Beefy Boxes and Bandwidth Generously Provided by pair Networks
Pathologically Eclectic Rubbish Lister
 
PerlMonks  

Matching simple patterns - is there a faster way?

by mrguy123 (Hermit)
on Aug 09, 2012 at 06:41 UTC ( #986426=perlquestion: print w/ replies, xml ) Need Help??
mrguy123 has asked for the wisdom of the Perl Monks concerning the following question:

Hi Monks, as mentioned before, I am working on a project that checks many thousands of links. One of the tests I do is try to match a very simple pattern to the HTML page fetched by the link. A very simple example (taken from the Alpaca book) to demonstrate:
$_ = "yabba dabba doo"; if (/abba/){ print "It matched!\n"; }
My question is, if the pattern is indeed only letters like the example above (no wildcards, character classes etc.), is regex matching the fastest way to go? Maybe grep matching or substring matching would be quicker?
Or is the regex engine smart enough to do faster matching for simple patterns?

Since I am checking 1000s of HTML pages and in some cases I want to match quite a few patterns anything that could make this run a bit faster would really help me out
Also I'm quite curious about the answer to this question
Any ideas?

UPDATE: After trying kcott's helpful suggestion, I get this results (code below in one of my answers), so it seems regex is still faster:
Rate index regex index 997/s -- -67% regex 3004/s 201% --




Everybody seems to think I'm lazy
I don't mind, I think they're crazy


Comment on Matching simple patterns - is there a faster way?
Select or Download Code
Re: Matching simple patterns - is there a faster way?
by kcott (Abbot) on Aug 09, 2012 at 06:50 UTC

    You may find index to be a suitable alternative.

    You can use Benchmark to see if this, or other alternatives, are faster.

    -- Ken

Re: Matching simple patterns - is there a faster way?
by Erez (Curate) on Aug 09, 2012 at 07:26 UTC

    is regex matching the fastest way to go?

    Depends. In Perl it probably is, being a well implemented algorithm. In general it's not, since the regex algorithm isn't as fast as the one you find in Unix grep and similar, but is more robust and allows for a lot of clever and powerful matching.

    But that's obviously the wrong question, given that a: this looks like a premature optimization, and b: Perl isn't that fast to begin with, due to a lot of stuff that goes behind the scenes which allows for all the flexibility and DWIMability. A better, I believe, course would be to profile the entire program run, see what are the bottlenecks and then figure how to better iron them out, rather than assuming the regex engine will be your biggest problem, rather than, say, Perl's IO.

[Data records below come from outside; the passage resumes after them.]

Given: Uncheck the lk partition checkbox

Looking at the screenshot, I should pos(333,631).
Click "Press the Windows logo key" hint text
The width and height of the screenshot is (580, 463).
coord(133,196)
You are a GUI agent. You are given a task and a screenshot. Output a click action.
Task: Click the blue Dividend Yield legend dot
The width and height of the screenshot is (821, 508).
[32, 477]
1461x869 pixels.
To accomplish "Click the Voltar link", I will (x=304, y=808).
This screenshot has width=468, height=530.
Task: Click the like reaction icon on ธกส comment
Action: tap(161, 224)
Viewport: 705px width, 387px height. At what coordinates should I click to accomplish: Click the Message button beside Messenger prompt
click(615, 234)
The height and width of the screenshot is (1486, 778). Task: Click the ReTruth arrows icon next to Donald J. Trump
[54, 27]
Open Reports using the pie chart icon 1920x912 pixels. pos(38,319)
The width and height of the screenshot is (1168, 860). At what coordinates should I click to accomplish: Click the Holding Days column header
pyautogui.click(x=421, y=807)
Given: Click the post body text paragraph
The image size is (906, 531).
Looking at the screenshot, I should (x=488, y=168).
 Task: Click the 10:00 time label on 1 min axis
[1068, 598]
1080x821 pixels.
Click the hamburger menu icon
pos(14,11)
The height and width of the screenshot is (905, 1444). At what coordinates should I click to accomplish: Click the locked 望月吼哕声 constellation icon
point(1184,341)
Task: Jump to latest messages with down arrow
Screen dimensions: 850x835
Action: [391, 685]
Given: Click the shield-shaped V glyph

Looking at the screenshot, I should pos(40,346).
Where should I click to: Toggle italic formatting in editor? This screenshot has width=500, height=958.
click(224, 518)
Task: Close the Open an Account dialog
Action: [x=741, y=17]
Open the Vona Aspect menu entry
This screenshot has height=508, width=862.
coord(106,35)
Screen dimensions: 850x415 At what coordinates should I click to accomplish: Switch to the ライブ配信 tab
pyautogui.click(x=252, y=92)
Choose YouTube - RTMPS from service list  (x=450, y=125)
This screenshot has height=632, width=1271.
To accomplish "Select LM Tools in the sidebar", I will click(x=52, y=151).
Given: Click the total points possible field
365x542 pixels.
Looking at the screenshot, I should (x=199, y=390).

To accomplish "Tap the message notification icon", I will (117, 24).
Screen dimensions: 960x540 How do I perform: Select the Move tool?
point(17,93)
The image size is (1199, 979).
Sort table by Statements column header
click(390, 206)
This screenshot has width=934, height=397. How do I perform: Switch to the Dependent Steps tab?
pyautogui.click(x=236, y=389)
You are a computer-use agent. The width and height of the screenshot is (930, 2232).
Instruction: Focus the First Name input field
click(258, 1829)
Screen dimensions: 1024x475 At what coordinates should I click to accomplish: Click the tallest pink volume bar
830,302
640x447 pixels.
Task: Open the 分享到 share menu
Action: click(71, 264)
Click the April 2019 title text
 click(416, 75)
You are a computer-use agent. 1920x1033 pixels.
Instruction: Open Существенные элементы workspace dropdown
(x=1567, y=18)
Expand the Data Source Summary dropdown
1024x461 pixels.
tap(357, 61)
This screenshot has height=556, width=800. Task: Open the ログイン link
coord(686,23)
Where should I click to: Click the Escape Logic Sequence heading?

    Principle of Least Astonishment: Any language that doesn’t occasionally surprise the novice will pay for it by continually surprising the expert

      Hi Erez, you're correct that the bottleneck is not the regex matching (it is the HTML downloading). However, if I can make the regex matching a bit faster it will be helpful
      Also, as I mentioned before, this is I think an interesting question that I would like to hear the Monks opinion on

      BTW, I enjoyed your talk on "The view from under the bridge" in the Israeli Perl Workshop earlier this year
Re: Matching simple patterns - is there a faster way?
by Anonymous Monk on Aug 09, 2012 at 07:29 UTC

    Any ideas?

    The regex engine is always slower, but it really doesn't matter, 1000s of files isn't that much

    So for now regex matching is still faster. I am doing more testing to make sure this is the correct result.

    Post your code, your benchmark might be flawed ( Compare to this benchmark Re: regex alternation )

Re: Matching simple patterns - is there a faster way?
by tobyink (Abbot) on Aug 09, 2012 at 07:38 UTC

    Realistically if you're downloading thousands of HTML pages and matching them against a regexp, it's unlikely to be the regexp that's slowing you down.

    The first place to look at optimizing is the HTTP layer itself. When you request the pages are you sending an Accept-Encoding header? In many cases, this will allow the pages to be transmitted with compression. (Many of the Perl HTTP libs will automatically handle the decompression for you.)

    If you're using LWP::UserAgent, perhaps try switching to Furl::HTTP which is somewhat faster. It doesn't have quite as many features as LWP::UserAgent, but it might have enough for you.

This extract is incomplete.